• **Passage given**:
'''

November 22, 1999

Tech Center

New SEC Report Details
'Suitable' Online Trading

By REBECCA BUCKMAN
Staff Reporter of THE WALL STREET JOURNAL

Online stock-trading firms could have a legal responsibility, in some cases, to
make sure investments made by their customers are "suitable" for them, a
long-awaited report from the Securities and Exchange Commission will suggest.

The issue is a thorny one for Internet-based trading firms, which traditionally
have said suitability obligations usually don't apply to them because they simply
execute trade orders and don't recommend specific stocks. But the line
between recommendations and order taking has blurred recently as Web
brokers serve up more investment advice and high-end stock research over the
Web -- meaning firms could be subject to more investor-arbitration complaints
when investments go bad.

The SEC's 100-page report about online trading, written by SEC
Commissioner Laura Unger after nearly 10 months of work, is expected to be
released Monday.

Although it doesn't propose specific regulations for online brokers, the
document -- which deals with a range of issues, from systems breakdowns to
the nitty gritty of trade-order executions -- offers a raft of recommendations for
how brokerage firms, the SEC and other regulators can better manage the
fast-growing industry, people familiar with the report say.

More Information May Be Required

Some of the recommendations could require new rules from industry regulators.
They include requiring Web brokers to give the public more information about
technical problems, such as Web-site outages and for brokers to regularly test
their computer systems and set up contingency plans for breakdowns, one
person familiar with the report says.

The report also recommends that "market centers," such as stock exchanges,
give online brokers better, more-accurate information about stock prices and
market conditions so brokers can route orders to the best execution points, the
person says. The complicated issue of "best execution" has been raised recently
by SEC Chairman Arthur Levitt, who also has criticized arrangements through
which online brokers sell customer orders to specific trading firms to execute.

An SEC spokesman declined to comment on the report, which is expected to
be posted on the SEC's Web site (www.sec.gov1) Monday.

New York Also to Issue Report

Meanwhile, the New York state attorney general's office has scheduled a news
briefing for Monday morning to discuss its own report on online trading. That
report is expected to focus on the technical glitches and systems-capacity
problems that continue to plague many Web brokers.

'''

(Collection entries)
'''

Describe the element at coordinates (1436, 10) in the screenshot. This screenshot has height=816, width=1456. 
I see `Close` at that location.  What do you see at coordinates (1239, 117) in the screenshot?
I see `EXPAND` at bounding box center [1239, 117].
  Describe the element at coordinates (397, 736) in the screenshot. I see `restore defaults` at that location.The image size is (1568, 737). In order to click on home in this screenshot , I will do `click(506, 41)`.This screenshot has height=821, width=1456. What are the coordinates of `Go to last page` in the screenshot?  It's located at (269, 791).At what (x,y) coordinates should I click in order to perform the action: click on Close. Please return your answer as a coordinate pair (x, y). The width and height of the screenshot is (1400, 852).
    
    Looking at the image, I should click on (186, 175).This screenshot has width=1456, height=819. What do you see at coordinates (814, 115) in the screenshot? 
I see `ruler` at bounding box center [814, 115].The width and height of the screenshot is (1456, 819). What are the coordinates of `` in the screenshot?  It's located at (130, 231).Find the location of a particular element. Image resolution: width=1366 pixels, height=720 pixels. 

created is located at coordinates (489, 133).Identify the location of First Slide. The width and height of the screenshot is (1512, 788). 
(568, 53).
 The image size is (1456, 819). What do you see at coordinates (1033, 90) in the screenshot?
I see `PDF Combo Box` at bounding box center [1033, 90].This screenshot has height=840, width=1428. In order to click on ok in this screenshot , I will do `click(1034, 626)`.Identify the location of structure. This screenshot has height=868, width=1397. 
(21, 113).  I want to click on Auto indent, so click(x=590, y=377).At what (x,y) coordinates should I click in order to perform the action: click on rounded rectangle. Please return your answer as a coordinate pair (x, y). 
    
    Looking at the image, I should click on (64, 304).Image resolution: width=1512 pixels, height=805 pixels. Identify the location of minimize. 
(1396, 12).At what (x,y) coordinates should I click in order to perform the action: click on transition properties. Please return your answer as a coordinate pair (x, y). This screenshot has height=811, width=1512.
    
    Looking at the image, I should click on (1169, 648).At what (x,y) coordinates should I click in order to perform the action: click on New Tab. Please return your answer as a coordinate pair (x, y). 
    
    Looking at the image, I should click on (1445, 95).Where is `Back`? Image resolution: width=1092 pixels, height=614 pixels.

'''

• **Problems to solve**:
[a] According to the article on the SEC online trading report, who wrote the 100-page report?
[b] Carry on with the article on the SEC online trading report, picking up after its last sentence.

• **Answers to the exercises**:
[a] SEC Commissioner Laura Unger wrote it.

[b]
The New York study also is expected to discuss the heavy advertising spending
by many online firms -- and whether those companies are simultaneously laying
out enough cash to beef up their computer systems to handle the hordes of new
customers brought in by the ads. A spokesman for state Attorney General Eliot
Spitzer declined to comment.

Ms. Unger's report, titled "Online Brokerage: Keeping Apace of Cyberspace,"
will touch on other issues, including Internet chat rooms, privacy rights for Web
investors, and the fees charged online brokers by the New York Stock
Exchange and the Nasdaq Stock Market for real-time stock quotations.
Industry representatives discussed those issues with Ms. Unger during three
roundtable meetings held earlier this year in New York, San Francisco and
Washington.

But Internet-trading firms may be most interested in Ms. Unger's thoughts on
suitability. Though her report doesn't lay out any hard-and-fast rules for Web
brokers, it does give several hypothetical scenarios and analysis about whether
brokers could face suitability obligations in each case, the person familiar with
the report says.

In one case, the person says, an investor uses a common, online
asset-allocation calculator to type in personal financial information -- such as
income and tolerance to risk -- and receives specific stock recommendations as
part of the model portfolio. Ms. Unger concludes that this would likely trigger a
suitability obligation, the person says.

At a public forum earlier this month in Washington, Ms. Unger also said some
Web firms are developing technology that can automatically send information
about specific stocks and products to customers, such as through an e-mail
message, based on their previous investing behavior. Such technology could
further blur the line between what is a recommended investment and what isn't,
she said.

-- Michael Schroeder and Ruth Simon contributed to this article.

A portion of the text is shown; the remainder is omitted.